Mobility continues to change the way we do business at a dramatic rate. It can help organizations operate more innovative and quickly at a lower cost. As enterprise mobility strategies take shape, organizational and technical challenges are soon overcome; companies can focus on users and start to deliver required mobile business apps on top of their enterprise mobility platforms.
The new chapter of mobility creates a new challenge – the User Experience (UX). Mobile enterprise solutions are competing against beautiful and intuitive consumer apps, which employees and customers love from their private smart devices. Consumerization is the driver that forces enterprises to change their established processes and seek for external support. Gartner reported that across all vertical industries, strong user experience capabilities where regarded as a highly important criteria, by more than 60% of all companies, when selecting external service providers.
How can companies build strong user experience capabilities or deliver solutions with good usability? – Although there is a difference between the concepts of usability and the hyped UX, in practice both terms are used to describe the same thing in the corporate world:
“Usability can also be understood as the ‘absence of frustration’ in using a product, and it is invisible in a way that only the lack of it will be noticed and cause dissatisfaction and complaints.” (Rubin & Chisnell, 2008)
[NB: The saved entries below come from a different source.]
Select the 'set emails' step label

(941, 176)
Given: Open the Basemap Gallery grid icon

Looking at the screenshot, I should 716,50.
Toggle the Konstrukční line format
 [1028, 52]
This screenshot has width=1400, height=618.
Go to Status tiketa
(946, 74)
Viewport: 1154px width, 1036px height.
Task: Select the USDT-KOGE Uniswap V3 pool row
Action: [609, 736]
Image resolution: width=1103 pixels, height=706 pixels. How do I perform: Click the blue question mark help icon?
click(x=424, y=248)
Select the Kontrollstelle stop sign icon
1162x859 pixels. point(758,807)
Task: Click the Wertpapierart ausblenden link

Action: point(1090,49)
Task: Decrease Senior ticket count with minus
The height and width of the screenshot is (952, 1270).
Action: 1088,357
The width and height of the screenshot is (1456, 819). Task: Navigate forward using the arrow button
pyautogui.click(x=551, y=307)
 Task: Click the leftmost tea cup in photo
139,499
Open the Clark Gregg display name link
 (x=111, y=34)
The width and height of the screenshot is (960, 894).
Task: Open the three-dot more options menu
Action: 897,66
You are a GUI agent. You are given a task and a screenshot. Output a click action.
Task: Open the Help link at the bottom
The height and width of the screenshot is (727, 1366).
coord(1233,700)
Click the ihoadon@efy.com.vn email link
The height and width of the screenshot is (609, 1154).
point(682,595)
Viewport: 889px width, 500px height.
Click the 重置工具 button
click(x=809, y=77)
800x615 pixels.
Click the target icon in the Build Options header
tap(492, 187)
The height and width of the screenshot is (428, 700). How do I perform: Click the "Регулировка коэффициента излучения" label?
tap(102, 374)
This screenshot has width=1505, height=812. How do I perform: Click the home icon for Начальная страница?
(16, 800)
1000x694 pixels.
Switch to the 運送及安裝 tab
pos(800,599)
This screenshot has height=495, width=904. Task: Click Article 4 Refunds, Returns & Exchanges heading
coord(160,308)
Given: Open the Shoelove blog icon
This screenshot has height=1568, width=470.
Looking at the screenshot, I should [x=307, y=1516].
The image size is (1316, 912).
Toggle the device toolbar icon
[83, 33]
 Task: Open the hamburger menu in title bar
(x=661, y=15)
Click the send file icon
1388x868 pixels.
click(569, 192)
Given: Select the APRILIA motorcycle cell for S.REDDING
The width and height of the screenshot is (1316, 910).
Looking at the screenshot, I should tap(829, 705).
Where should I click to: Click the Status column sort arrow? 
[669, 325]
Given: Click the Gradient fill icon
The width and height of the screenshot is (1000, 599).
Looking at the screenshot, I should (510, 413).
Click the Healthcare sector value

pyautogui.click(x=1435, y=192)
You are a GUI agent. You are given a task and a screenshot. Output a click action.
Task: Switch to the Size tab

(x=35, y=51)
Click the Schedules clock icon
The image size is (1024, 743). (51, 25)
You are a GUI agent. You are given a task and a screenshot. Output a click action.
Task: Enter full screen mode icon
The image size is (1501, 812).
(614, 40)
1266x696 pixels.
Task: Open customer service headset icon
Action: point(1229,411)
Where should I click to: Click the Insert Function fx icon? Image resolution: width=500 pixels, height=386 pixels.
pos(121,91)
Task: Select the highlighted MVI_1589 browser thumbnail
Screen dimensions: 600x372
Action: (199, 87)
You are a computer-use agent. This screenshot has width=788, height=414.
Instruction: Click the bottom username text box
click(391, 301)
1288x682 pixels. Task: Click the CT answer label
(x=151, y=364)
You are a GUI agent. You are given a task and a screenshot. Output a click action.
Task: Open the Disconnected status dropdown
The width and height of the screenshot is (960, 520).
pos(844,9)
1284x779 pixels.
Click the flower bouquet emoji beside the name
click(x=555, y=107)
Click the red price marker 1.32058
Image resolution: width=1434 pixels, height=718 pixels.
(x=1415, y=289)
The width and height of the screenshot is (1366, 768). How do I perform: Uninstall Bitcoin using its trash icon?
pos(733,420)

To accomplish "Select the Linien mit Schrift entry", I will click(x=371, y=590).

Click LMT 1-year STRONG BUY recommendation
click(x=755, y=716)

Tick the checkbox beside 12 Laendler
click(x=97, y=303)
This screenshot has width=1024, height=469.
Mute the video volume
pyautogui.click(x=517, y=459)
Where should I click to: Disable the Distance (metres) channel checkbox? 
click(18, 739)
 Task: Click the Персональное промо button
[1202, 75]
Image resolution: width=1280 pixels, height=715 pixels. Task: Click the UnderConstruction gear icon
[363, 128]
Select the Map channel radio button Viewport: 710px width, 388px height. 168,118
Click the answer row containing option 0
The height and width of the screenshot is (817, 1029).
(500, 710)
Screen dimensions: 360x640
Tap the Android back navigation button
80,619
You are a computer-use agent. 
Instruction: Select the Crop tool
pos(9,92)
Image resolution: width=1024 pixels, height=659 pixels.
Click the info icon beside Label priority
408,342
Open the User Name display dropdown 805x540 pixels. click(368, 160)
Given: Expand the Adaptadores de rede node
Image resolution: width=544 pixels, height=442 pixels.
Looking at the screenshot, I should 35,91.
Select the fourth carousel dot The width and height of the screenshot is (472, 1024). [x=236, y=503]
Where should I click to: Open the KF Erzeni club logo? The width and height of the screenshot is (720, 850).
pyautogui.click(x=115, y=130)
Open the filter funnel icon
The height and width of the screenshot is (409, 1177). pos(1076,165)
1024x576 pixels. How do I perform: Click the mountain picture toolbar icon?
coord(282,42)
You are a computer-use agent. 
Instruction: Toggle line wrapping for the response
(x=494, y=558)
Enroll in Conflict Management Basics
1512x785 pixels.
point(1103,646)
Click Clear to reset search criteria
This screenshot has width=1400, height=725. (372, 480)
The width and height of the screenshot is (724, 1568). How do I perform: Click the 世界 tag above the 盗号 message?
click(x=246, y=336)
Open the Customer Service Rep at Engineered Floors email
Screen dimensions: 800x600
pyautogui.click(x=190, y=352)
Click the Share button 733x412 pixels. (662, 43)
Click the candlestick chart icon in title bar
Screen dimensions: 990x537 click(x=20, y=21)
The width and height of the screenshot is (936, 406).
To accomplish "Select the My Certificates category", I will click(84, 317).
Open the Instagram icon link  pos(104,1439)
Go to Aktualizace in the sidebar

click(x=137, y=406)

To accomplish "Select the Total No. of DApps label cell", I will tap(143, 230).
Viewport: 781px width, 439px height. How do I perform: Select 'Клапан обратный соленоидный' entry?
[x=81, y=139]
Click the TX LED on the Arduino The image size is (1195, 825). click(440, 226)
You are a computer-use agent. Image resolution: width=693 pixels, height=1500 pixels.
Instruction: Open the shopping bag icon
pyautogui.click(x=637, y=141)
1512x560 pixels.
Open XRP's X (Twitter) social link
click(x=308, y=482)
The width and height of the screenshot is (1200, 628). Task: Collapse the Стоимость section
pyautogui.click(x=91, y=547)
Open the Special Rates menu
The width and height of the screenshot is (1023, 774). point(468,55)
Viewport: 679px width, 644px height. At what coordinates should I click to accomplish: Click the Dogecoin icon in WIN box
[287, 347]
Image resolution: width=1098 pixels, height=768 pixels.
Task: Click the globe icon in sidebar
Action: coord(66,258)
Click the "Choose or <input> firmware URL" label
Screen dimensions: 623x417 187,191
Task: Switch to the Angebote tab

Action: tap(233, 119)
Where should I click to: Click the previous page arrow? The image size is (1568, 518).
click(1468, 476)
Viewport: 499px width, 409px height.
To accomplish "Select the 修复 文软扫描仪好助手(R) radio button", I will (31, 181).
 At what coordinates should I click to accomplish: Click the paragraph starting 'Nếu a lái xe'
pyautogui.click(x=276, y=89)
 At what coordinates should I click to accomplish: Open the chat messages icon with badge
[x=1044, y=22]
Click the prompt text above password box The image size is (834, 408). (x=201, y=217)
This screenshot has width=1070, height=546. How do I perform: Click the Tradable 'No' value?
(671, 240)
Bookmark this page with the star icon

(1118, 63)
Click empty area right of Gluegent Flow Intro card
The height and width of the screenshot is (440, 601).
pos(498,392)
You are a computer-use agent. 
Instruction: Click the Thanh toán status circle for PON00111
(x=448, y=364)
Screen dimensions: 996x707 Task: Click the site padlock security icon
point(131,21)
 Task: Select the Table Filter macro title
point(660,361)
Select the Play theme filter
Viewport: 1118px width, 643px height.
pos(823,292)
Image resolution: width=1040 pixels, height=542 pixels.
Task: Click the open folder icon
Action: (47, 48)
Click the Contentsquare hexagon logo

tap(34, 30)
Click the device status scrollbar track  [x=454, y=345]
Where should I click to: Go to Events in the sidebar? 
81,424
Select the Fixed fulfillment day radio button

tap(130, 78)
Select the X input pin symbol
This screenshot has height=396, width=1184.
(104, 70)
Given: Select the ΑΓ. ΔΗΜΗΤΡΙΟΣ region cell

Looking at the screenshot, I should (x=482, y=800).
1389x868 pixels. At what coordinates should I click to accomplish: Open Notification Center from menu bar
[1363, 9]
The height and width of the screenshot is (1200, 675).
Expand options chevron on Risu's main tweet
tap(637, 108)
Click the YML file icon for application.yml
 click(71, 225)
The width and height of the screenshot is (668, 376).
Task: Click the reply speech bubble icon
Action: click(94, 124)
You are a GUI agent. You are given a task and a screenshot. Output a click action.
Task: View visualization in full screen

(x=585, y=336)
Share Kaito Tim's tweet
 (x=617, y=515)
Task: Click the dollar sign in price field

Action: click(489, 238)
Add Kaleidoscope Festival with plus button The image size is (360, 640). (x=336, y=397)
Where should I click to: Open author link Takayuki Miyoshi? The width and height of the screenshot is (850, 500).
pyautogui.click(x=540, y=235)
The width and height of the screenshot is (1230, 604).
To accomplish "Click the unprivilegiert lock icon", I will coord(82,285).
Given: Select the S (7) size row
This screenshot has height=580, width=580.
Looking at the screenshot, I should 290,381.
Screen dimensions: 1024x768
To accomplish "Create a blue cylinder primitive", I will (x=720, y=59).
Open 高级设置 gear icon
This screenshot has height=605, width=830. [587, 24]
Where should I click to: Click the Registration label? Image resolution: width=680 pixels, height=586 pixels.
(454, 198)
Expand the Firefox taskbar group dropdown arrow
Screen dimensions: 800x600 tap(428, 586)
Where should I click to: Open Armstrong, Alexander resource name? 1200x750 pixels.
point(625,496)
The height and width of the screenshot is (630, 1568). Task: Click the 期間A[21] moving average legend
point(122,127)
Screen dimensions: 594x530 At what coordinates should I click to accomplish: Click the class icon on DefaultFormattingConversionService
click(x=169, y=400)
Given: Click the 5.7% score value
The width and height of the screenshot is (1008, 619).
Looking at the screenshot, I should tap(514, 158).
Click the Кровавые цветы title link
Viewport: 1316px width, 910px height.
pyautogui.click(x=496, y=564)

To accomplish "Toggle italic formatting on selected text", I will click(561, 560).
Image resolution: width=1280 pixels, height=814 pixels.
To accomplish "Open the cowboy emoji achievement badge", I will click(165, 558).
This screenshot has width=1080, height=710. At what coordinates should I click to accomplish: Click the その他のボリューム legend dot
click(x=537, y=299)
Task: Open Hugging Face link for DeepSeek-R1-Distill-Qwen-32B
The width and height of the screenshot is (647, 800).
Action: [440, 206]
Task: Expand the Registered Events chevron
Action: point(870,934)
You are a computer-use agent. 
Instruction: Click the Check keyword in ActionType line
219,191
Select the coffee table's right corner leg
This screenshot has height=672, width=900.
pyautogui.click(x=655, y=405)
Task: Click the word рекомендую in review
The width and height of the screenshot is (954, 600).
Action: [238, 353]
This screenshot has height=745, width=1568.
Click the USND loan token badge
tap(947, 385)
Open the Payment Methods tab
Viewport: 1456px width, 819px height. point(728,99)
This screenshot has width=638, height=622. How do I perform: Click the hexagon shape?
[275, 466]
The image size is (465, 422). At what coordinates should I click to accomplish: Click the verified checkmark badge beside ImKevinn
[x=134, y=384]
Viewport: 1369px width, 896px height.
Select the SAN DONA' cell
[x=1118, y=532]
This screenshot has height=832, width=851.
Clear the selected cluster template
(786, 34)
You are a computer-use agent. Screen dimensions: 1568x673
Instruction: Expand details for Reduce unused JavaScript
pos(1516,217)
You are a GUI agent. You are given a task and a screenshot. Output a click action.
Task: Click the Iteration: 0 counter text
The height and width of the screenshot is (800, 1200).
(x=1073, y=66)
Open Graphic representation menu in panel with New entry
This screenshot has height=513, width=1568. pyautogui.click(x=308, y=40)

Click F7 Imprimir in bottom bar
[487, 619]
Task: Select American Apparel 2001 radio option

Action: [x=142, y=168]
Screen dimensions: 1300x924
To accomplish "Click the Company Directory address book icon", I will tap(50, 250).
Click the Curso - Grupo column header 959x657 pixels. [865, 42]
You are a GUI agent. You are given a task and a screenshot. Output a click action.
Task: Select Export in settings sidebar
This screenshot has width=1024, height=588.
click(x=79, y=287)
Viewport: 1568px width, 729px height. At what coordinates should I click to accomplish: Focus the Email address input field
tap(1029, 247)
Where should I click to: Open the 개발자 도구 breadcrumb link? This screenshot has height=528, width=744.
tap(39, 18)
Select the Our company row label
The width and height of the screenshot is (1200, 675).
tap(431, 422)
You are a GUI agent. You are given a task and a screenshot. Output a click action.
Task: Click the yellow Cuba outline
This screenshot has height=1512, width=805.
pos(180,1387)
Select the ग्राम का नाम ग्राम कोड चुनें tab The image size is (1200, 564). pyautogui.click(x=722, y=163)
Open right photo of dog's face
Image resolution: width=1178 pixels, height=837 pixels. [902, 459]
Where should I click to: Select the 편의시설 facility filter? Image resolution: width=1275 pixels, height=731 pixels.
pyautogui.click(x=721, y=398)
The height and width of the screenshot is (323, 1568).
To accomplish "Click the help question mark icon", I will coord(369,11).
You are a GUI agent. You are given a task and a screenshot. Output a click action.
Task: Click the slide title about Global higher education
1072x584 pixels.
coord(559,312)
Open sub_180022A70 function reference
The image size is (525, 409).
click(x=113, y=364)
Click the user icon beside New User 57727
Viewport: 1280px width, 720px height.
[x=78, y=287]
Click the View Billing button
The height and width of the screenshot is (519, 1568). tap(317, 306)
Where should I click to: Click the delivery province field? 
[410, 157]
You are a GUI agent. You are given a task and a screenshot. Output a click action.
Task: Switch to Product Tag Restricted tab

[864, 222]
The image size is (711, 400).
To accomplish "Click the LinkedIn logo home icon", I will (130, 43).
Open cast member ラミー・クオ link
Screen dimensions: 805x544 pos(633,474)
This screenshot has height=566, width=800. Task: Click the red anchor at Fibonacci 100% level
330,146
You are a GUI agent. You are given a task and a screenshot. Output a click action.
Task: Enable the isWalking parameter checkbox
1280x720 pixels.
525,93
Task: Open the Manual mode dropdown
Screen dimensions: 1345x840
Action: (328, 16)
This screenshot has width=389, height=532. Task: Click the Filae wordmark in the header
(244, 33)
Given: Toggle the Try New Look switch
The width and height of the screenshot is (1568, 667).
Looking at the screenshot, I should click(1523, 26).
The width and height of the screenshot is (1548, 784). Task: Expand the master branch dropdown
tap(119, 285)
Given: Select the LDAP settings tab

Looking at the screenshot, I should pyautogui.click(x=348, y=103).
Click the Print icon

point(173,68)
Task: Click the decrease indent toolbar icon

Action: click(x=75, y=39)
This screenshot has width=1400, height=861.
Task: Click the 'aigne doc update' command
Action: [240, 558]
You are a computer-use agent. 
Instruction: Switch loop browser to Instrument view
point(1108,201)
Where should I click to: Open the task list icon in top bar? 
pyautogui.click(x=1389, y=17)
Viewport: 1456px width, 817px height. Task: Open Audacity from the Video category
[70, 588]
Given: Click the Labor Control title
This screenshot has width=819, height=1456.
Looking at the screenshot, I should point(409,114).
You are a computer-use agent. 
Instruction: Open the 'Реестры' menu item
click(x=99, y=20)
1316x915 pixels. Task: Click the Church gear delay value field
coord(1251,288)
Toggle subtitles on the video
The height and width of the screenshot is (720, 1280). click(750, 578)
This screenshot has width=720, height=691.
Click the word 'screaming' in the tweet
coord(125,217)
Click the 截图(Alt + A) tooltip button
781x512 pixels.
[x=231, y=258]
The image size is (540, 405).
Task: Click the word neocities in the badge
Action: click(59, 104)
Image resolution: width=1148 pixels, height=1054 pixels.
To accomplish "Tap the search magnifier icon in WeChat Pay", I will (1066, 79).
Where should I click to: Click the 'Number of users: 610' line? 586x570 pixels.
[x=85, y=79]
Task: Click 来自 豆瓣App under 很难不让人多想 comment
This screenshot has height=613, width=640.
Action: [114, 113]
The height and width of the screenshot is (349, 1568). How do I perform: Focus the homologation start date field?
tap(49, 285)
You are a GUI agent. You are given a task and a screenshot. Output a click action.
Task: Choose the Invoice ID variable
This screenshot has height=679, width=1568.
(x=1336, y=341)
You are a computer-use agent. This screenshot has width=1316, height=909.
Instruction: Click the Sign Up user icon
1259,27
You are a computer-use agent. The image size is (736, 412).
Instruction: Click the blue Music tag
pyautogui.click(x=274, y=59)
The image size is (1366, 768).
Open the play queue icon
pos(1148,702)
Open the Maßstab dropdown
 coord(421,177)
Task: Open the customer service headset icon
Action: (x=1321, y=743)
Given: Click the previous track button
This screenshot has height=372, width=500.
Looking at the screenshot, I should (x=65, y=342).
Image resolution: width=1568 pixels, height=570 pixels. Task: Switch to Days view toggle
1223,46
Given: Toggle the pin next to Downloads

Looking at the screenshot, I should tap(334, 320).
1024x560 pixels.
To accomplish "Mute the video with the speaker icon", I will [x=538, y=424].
UX is influenced by all aspects of the end user’s interaction with the product and not just by visible pixels on the screen:
- Context awareness: show only location relevant data or add useful contextual information based on user’s context – Where / When / Who / What / Why
- Integration: leverage Enterprise Mobility Management (EMM), ActiveDirectory or Kerberos capabilities to enable Single-Sign-On and minimize burden to enter complex passwords on small touch screens
- Balance: between a consistent corporate style and an unique app design which emphasizes the special purpose of a given task
- Reduce to improve: focus on users and start with the simplest possible solution to achieve a given task
UX is influenced by business, design and technical aspects and can’t be resolved by one person – The Super UX Architect -, it is the result of teamwork and a strong process, which is able to iterate, fail, change and learn.
The process creates an iterative environment, which is able to fail, fail fast and learn. A combination of best practice methodologies provides the right tools for the job:
- User Centered Design (UCD): focus on users, capture their real needs and develop effective solutions to their requirements
- Agile Development: change is consistent throughout the project; agility is important and allows the team to react quickly
- Continuous Delivery: deliver and fail faster with continuous user involvement and an ability to learn from feedback
- Extended Analytics: gather insights of usage, adoption, retention and/or engagement for an upcoming release iteration
Since all those best practices are well known, it is interesting to see that many projects are still failing because UCD and active user involvement are practiced at the initial design phase of the project, but not kept consistently throughout the project and especially during the build phase. After weeks or even months of development, the product evolved in a different direction as the user required during the design phase. Rapid prototypes help to validate the initial requirements, but it is crucial to maintain an iterative process from the beginning to the end of the project and keep the user involved at any time.
As the delivery team is focused on creating the best possible solution for the users, maintaining the continuous user involvement is a technical challenge and needs to be resolved by an automated process. Integration of DevOps or continuous delivery technologies are not just improving the development process, they will also help to improve the user experience by bringing end users and the delivering team closer to each other and foster an active and ongoing communication.
A seamless best-practice combination of an UCD approach, agile development methodology and overall iterative continuous delivery process is key to increase the delivered user experience.